When things go wrong, you need to know the structure of the codebase and where to look. Maybe this is just engineering curiosity, maybe it is risk management, probably both. But the day prod is down and Claude plus OpenAI are down too, you still need to fix it yourself.

During review, I am not only checking low-level style comments like "you used let instead of const" or "careful, you mutate state here."

What I really want to check is whether we are using current best practices. Is this API using the new decorator the team agreed on? Is ownership clear? Is observability in place? Are we respecting patterns we know scale in production? Is this internal and low risk, or is this critical path code where every generated line deserves deeper review?

And when I find myself repeating these rules, questions, and comments, that is usually a signal: write them down.

That is why skills (like Claude Skills) are a big deal.

Skills are how standards get distributed: how to create a service, define ownership, model a domain, and speak business language in the codebase. Less tribal memory, less repeating yourself in PR comments, more consistency by default.

Same story for documentation.

To code well in this era, good documentation is not "nice to have." It is core infrastructure. API specs, READMEs, architecture docs, sharp examples, and links to the few pages that actually matter. What I think is core to good AI-driven development:

  • README.md (for your developers too!) - Here I would expect to find the getting started instructions, a summary of the project, and links to relevant docs.
  • AGENTS.md - Keep it very short here. Only give the big lines (main tech, quick repo structure). I like Matt Pocock's approach here: https://www.aihero.dev/a-complete-guide-to-agents-md

    "The ideal AGENTS.md is small, focused, and points elsewhere. It gives the agent just enough context to start working, with breadcrumbs to more detailed guidance." Matt Pocock.

  • Skills - Basic AI skills on how to work with your repo and your libs: what you expect for commits, pull requests, testing, and ways of working with specific libs. If you work with Cloudflare, add their skills to your repo! That'll enable anyone working with the repo to produce less garbage.
  • Type-safe schemas - If you use end-to-end type-safe schemas to build your clients and backend APIs, agents usually work better with that than with API specs. But you should still generate OpenAPI specs from the schemas, for instance. And make it clear with a skill that this is automated.
  • Tests - Tests are documentation. Get powerful smoke/e2e tests and you'll save yourself a lot of headaches when shipping faster. Regression is your biggest enemy here; you don't want to break existing flows by adding new features. Again, it's nothing new in our SDLC world.

Without that, you spend the same amount of time re-explaining your system to the agent as you would with a junior engineer. Again and again and again.

The thin line now is deciding what should be a skill, what should be a README, and what should just be a code comment.

> **Material supplied**
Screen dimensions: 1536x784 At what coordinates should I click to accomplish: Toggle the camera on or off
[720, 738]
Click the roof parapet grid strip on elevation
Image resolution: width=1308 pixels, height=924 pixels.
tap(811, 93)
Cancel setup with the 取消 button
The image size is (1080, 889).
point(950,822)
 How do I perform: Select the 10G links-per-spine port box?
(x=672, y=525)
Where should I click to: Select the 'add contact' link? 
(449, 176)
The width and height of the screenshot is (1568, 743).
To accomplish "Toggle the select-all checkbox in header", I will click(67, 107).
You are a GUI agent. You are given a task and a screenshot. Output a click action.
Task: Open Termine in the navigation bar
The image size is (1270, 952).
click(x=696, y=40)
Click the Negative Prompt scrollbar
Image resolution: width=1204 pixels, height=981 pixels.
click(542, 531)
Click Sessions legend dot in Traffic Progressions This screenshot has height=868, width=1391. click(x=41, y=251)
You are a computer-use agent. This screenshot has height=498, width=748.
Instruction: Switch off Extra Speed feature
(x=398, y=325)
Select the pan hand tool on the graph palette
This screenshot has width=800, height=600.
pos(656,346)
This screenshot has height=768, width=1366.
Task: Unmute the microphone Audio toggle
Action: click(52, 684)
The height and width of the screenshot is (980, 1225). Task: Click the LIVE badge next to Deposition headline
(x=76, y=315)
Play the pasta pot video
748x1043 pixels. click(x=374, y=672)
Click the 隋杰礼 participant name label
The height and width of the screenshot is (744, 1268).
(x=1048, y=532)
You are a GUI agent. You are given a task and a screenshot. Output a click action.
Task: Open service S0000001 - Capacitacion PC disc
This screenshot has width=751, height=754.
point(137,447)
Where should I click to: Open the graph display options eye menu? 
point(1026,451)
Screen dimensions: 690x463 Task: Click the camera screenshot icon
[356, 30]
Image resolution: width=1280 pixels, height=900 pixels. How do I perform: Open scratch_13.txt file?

> **What is being asked**
Answer these questions about the text on code review and documentation above:
1. What does the writer say to do on finding themselves repeating the same rules, questions, and comments?
2. What three things should a README.md contain?
3. In the part on tests, what is named as the biggest enemy?

> **Exercise response**
1. Write them down.
2. The getting started instructions, a summary of the project, and links to relevant docs.
3. Regression.